Disparate works, including novels, films and newspaper articles, both by Italian and non-Italian American authors illustrate this paradigm. The catalyst for this transformation is the Second World War, which allowed Italian Americans to take part in the struggle to liberate Italy from Fascism, establishing in this way a connection with their roots while adhering more closely to mainstream American society through participation in the conflict. Post-war expressions of Italian American culture include the development of women’s writing, cinematic interactions with American Jews and African Americans, and the works of two novelists, Don DeLillo and Anthony Giardina, who embody different aspects of latent ethnicity.
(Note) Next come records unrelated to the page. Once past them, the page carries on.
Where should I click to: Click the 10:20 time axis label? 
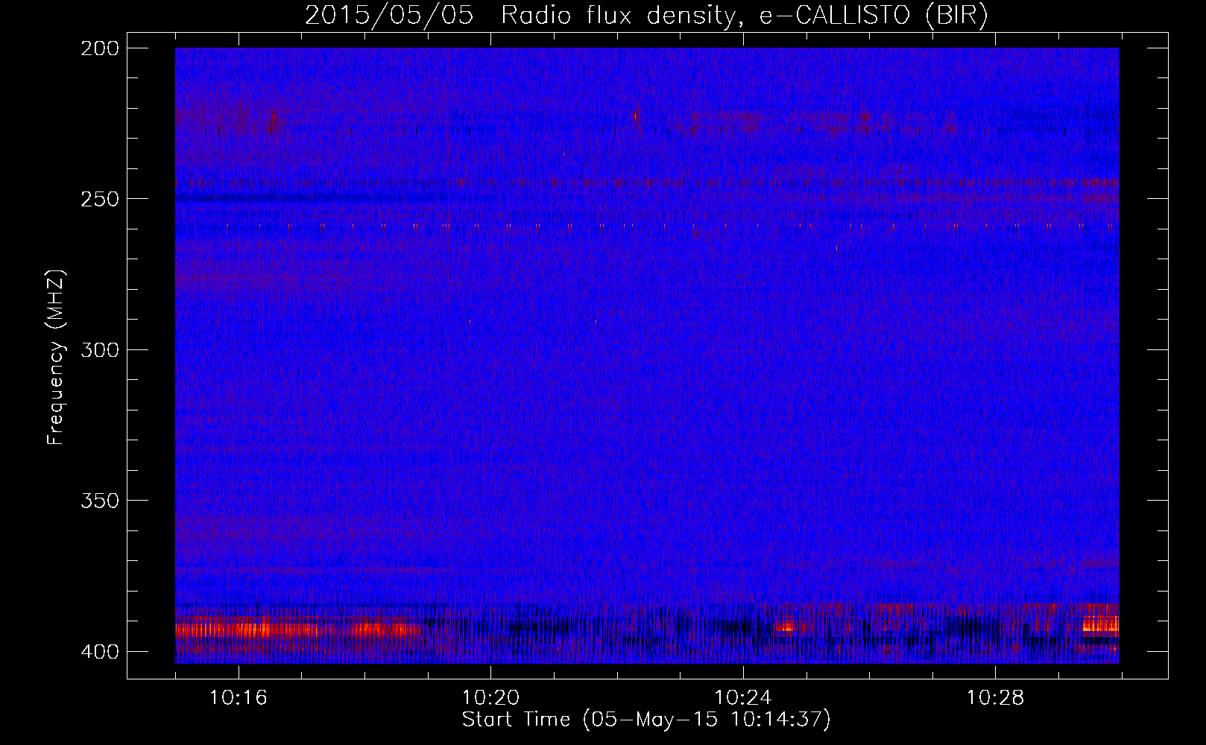tap(490, 698)
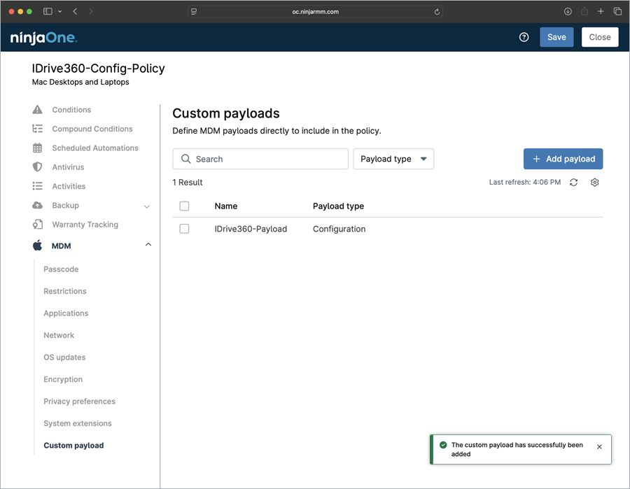630x489 pixels.
Task: Click the refresh icon beside last refresh time
Action: (x=573, y=183)
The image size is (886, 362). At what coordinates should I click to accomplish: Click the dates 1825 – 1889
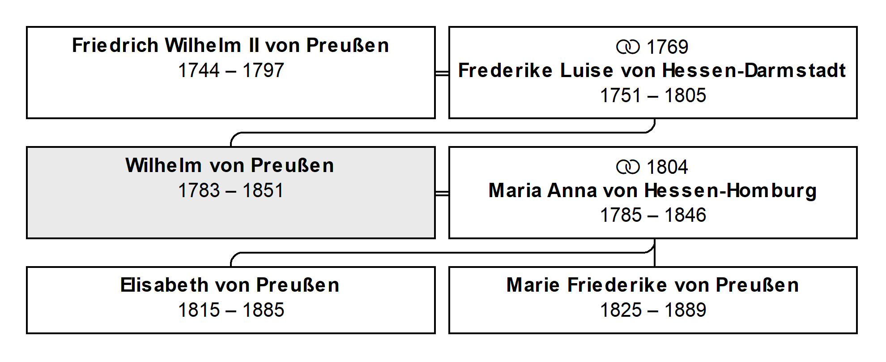tap(653, 310)
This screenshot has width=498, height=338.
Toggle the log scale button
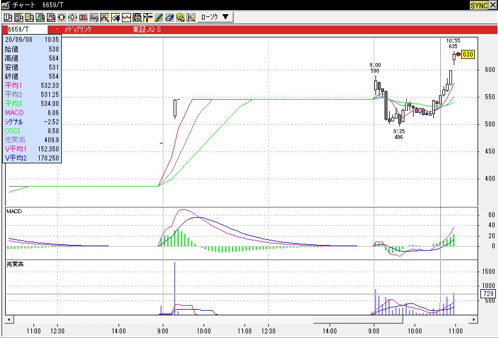[x=94, y=17]
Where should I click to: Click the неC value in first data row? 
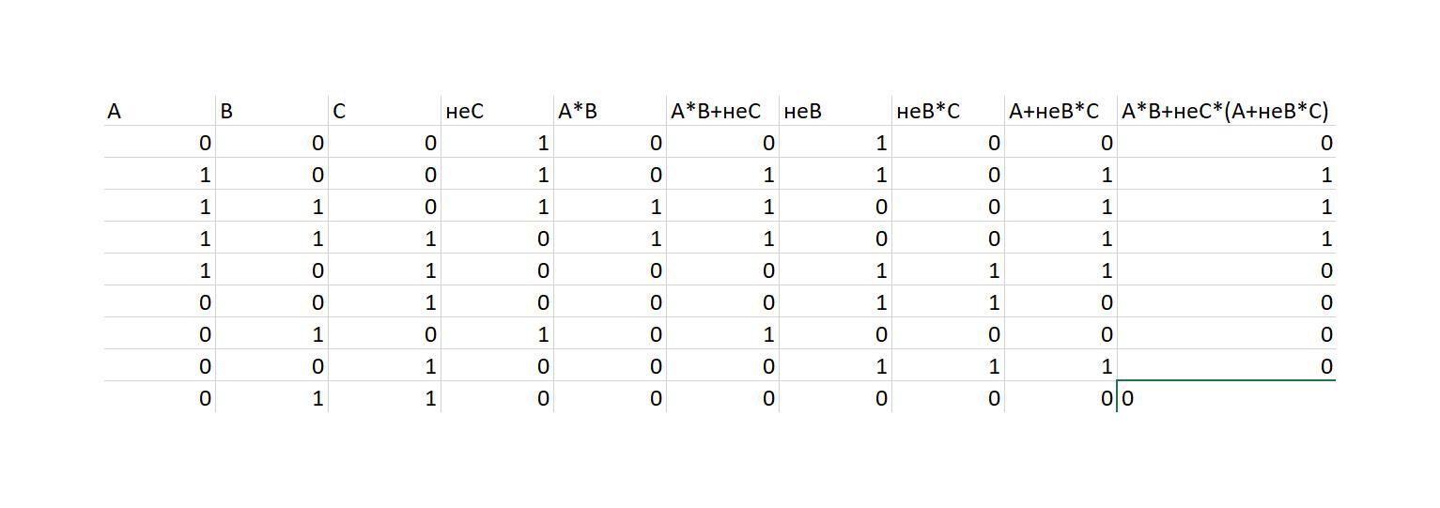tap(497, 143)
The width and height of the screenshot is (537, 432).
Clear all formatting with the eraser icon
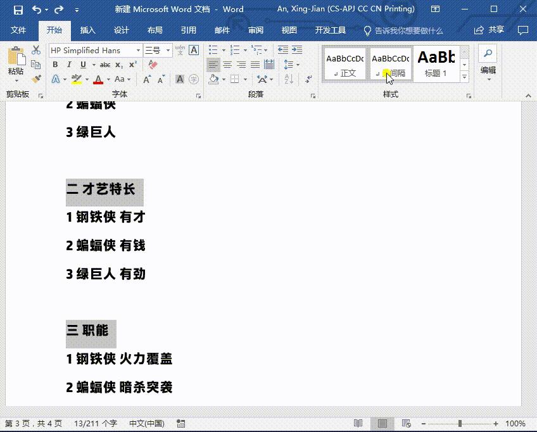pyautogui.click(x=153, y=63)
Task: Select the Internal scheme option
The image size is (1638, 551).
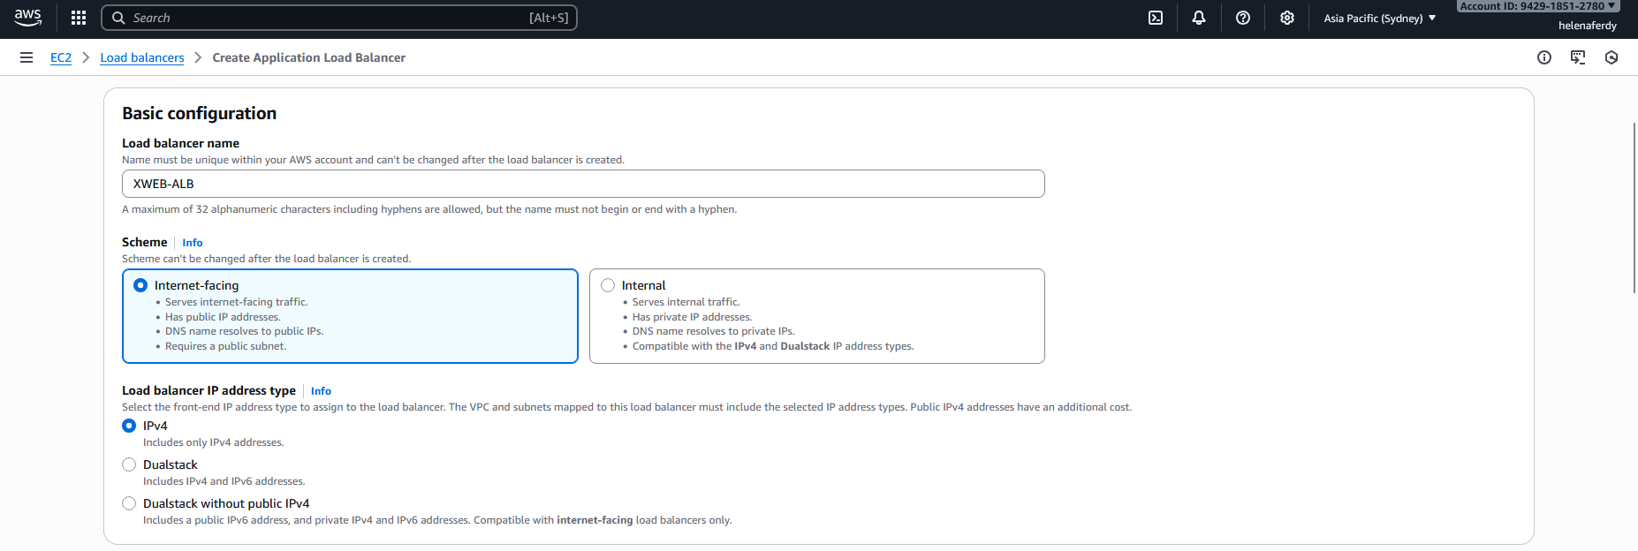Action: [608, 285]
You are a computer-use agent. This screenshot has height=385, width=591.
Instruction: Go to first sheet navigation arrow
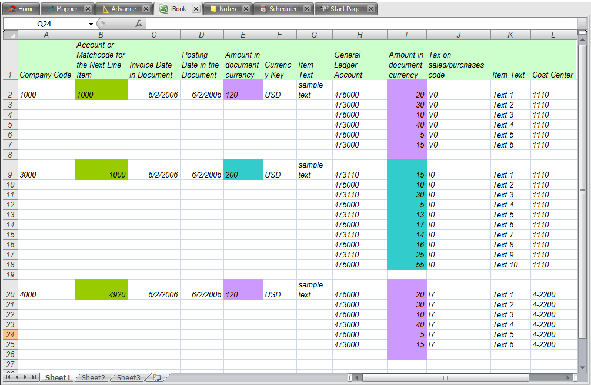coord(8,377)
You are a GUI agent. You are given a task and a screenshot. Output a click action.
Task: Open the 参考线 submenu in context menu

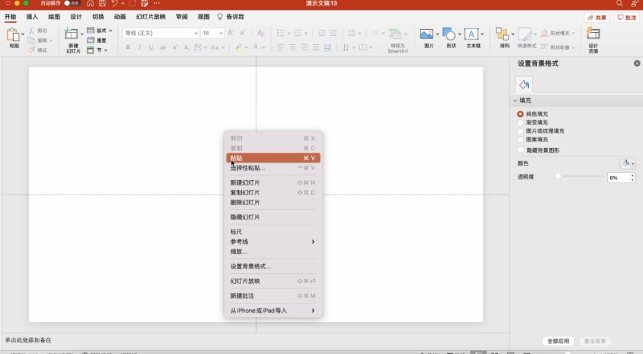click(x=237, y=242)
Domestication of Ethnicity: The Fictions of Women
One of the most relevant aspects of the changes caused by the Second World War was that after 1945 women writers of Italian descent started to express themselves in significant numbers. This in itself reflects the evolution of Italian Americans during the war years and their aftermath, since women in the early immigrant community had limited opportunities for self-expression and individual assertion as a result of living in “the culture that silence[d] their ethnicity and the ethnicity that silence[d] their gender” (Giunta, 2002, p. 81). The struggle to overcome this situation had repercussions both on the thematic and stylistic choices of Italian American women writers. Italian American women started writing fiction in English at a later stage than men, towards the middle of the twentieth century when, as a result of the transformations caused by the Second World War, Italian Americans were leaving immigrant enclaves, adopting a middle-class lifestyle and generally acquiring a more self-assured identity. This situation gave women greater agency, as well as giving them the opportunity to engage in creative writing. Consequently, women writers of Italian descent have a different perspective on early immigrant history and on the founding myths created by male writers, which are usually based on the ideas of work and social martyrdom. The first group of Italian American female authors is characterized by Northern Italian descent and their texts reflect an immigrant experience that often differs from that of writers originating from the Mezzogiorno. These factors mean that the...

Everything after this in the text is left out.